I am so happy about this news! Beavers are considered keystone species (having a larger influence on the ecosystem than one would expect from their numbers) through their ecosystem engineering.  The dams beavers make create pools that are used by fish and waterfowl, increase certain types of aquatic and riparian vegetation, and provide habitat for many different invertebrates.  Learn more

This PBS documentary on beavers is fascinating!!

Beavers eat plant material and are dependent on young shoots of various deciduous streamside trees and other plants. In Yellowstone the return of wolves decreased elk grazing in riparian areas, leading to more forage for beavers. This increased beaver populations and their structures which, in turn, greatly benefited river ecosystems. With all the changes in predator activity we’ve had over the last ten years, it makes me curious, are we starting to see some of these changes on a smaller scale on Vashon?
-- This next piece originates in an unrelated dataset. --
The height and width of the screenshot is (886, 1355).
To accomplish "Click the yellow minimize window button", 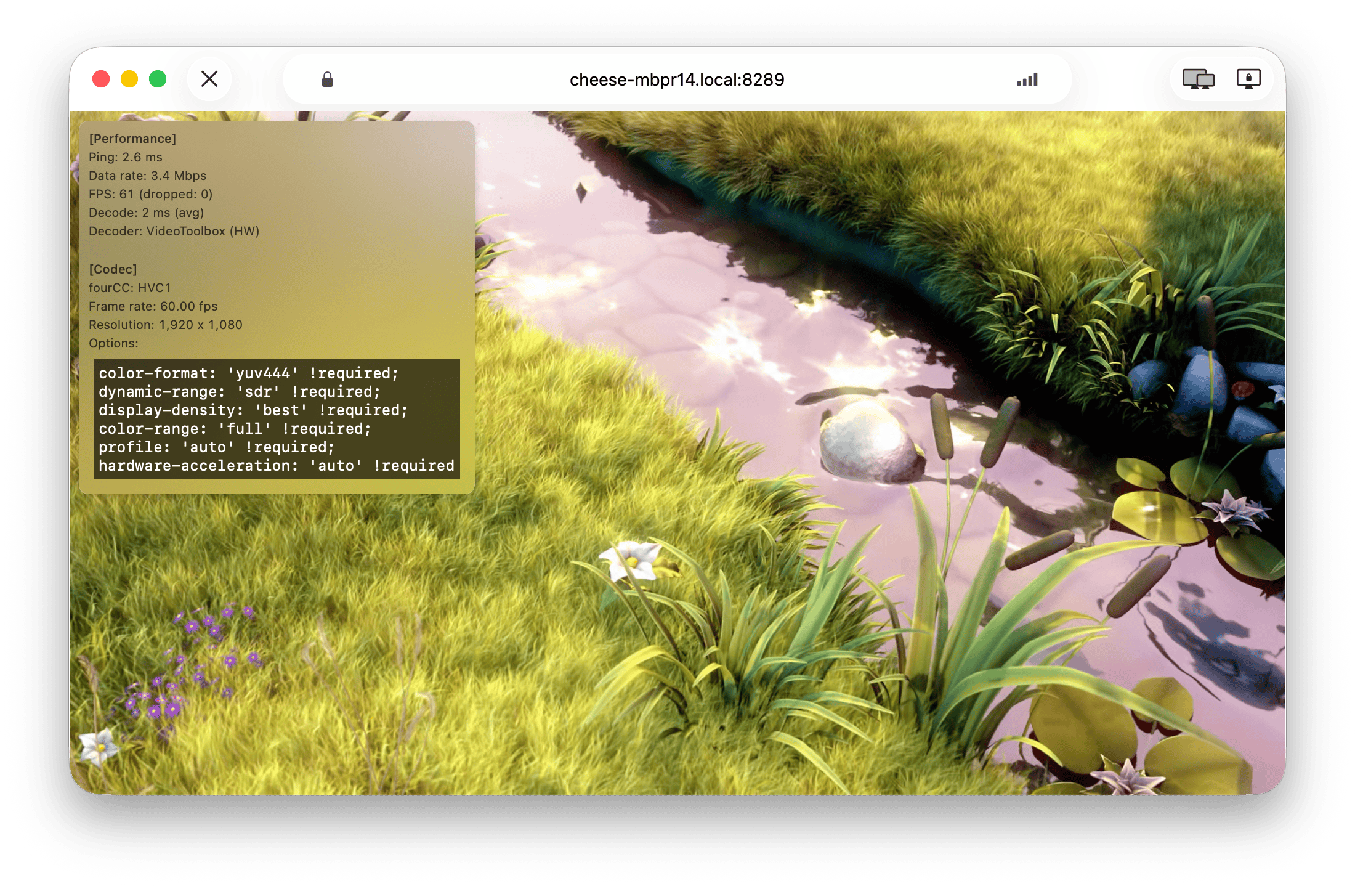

Time will tell.  There are many factors that could be responsible for all these new visitors including land-use change on the peninsula, older and bigger forest areas on Vashon, and just random chance. Big thanks for the conservation efforts of the Land Trust in partner with King County and private landowners who protect and restore lands here. Protecting and restoring our forest, streams and greenbelts just might be working.  That’s a lot to be thankful for.

featured photo: Kelly Keenan

6 Comments on “Vashon Nature Center Wildlife Update

  1. Thank you Bianca for this post, so well written and full of information.
    Reading it made me very excited to be living on the island at this time.
    We are grateful for all the work you do.

    • You are welcome Pascale and thanks for the kind words. I love this island too and all the amazing life it holds. I feel very grateful to live here doing what I love.

  2. These are such wonderful posts. Thanks for everything that you do at the Nature Center.

  3. Gosh, I am so pleased at the report of beavers. Definitely a sign of health for the island. And for one who sometimes lets my dog off leash on shinglemill, this is a really good reminder. I pledge to be more diligent.
    And the bear is amazing. Thanks for all that you do for our natural world Bianca.